Een grote muurschildering bedekte het hele bouwwerk. Sporen daarvan zijn nog op de zuidelijke absiskapel te zien: de Christus Pantocrator (uit het grieks pantos: “alles” en crator: “schepper”). De afbeelding laat Christus omringd door engelen zien, koninklijk gezeten in een mandorla .Hij zegent met zijn rechterhand en in zijn linker hand houdt hij het Heilige Schrift vast. Aan weerskanten staan twee griekse letters: alfa en omega, die naar een tekst van de Apocalyps verwijzen: “Ik ben alfa en omega, het begin en het einde, degene die is, die was en die komen zal, de Almachtige”.

Het wonder van het meel

Volgens een legende zou de moeder van de directe opvolger van de heilige Petrus in Marcevol begraven zijn.. Hier volgt het verhaal:

Op weg naar Saint-Jacques-de-Compostelle liep de oude vrouw omhoog naar Marcevol, alwaar zij vermoeid stopte toen er een storm dreigde.Een man uit Marcevol kwam vanuit Vinça met een ezel met een zak meel op zijn rug.
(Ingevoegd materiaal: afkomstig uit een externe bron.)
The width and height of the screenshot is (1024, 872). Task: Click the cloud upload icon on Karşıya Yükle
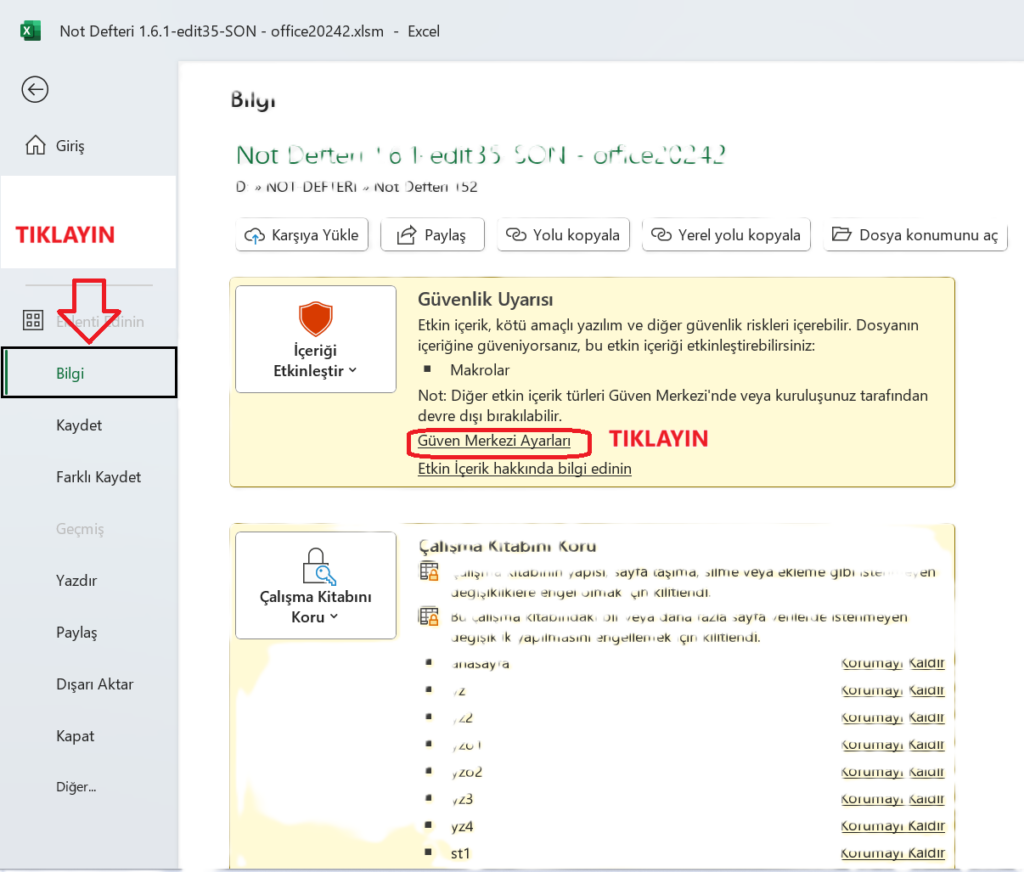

Hij legde de zak neer en liet de oude dame opstijgen. De nacht viel en een onweer barstte los. Het oude vrouwtje zei hem zich geen zorgen te maken over zijn zak meel. Toen de boer de volgende dag de zak kwam halen was het meel daadwerkelijk nog droog. Teruggekomen in het dorp bleek de oude dame overleden. En na een plechtige begrafenis werd haar lichaam onder het altaar van Notre-Dame-de-las-Gradas begraven.